Naiad emerges from an exploration of the future of aquatic living collections. The research underlines how most people believe that fish, unlike mammals, do not seem to have emotional perceptions, lacking interactivity and affections. And, this is finally connected to a lower empathy towards these creatures, which bring invisible consequences leading to an objectification attitude. Simultaneously, fish are also very difficult to decipher, as if forced to suffer in silence. And this translates into a dramatic premature mortality rate in the domestic environment.
But then, the revelation. You can only imagine my astonishment when I started connecting all the dots and realized that the whole time I was snorkelling underwater, the fish were actually communicating. And to do that they use movements, behaviours, rituals, colours and textures. I hadn't figured it out yet but, fish are a bit like designers.

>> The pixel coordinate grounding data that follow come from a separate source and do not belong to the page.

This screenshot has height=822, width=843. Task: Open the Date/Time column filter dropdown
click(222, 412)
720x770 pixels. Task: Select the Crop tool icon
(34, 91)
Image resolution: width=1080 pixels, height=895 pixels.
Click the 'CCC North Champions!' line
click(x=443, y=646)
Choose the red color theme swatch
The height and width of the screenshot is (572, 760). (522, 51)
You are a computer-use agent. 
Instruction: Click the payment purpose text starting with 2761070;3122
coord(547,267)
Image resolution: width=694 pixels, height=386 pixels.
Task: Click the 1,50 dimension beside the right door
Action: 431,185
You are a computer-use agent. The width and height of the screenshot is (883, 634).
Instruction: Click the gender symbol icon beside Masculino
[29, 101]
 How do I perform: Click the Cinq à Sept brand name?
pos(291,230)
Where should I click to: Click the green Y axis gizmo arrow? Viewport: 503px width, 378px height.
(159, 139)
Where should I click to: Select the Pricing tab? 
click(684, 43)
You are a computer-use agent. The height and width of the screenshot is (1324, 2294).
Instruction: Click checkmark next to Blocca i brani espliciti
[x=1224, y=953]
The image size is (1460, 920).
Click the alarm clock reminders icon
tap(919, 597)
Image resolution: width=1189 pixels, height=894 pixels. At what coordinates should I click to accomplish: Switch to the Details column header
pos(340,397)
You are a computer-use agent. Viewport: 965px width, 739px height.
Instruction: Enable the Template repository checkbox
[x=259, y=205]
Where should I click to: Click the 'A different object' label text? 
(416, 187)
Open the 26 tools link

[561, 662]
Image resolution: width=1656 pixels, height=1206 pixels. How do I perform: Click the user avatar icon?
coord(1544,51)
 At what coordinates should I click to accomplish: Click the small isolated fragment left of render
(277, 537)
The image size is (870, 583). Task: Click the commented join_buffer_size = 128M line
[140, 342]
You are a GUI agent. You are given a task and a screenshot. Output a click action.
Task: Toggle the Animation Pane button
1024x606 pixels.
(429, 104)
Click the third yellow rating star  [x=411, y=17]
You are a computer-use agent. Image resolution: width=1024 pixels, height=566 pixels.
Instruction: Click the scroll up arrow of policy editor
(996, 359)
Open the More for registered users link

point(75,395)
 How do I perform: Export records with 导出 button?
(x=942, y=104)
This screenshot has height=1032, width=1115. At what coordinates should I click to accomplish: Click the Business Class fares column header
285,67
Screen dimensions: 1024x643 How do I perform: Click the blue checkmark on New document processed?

This is why we need a tool that helps to bridge this species gap, which allows us to expand our senses and our perceptual abilities, creating the opportunity to establish communication and begin to understand them. And technology helps us in this process.
Hence, welcome Naiad, the first AI communication tool that deciphers fish behaviours, enabling safer interactions and improving mutual well-being. A sort of fish decoder we can say.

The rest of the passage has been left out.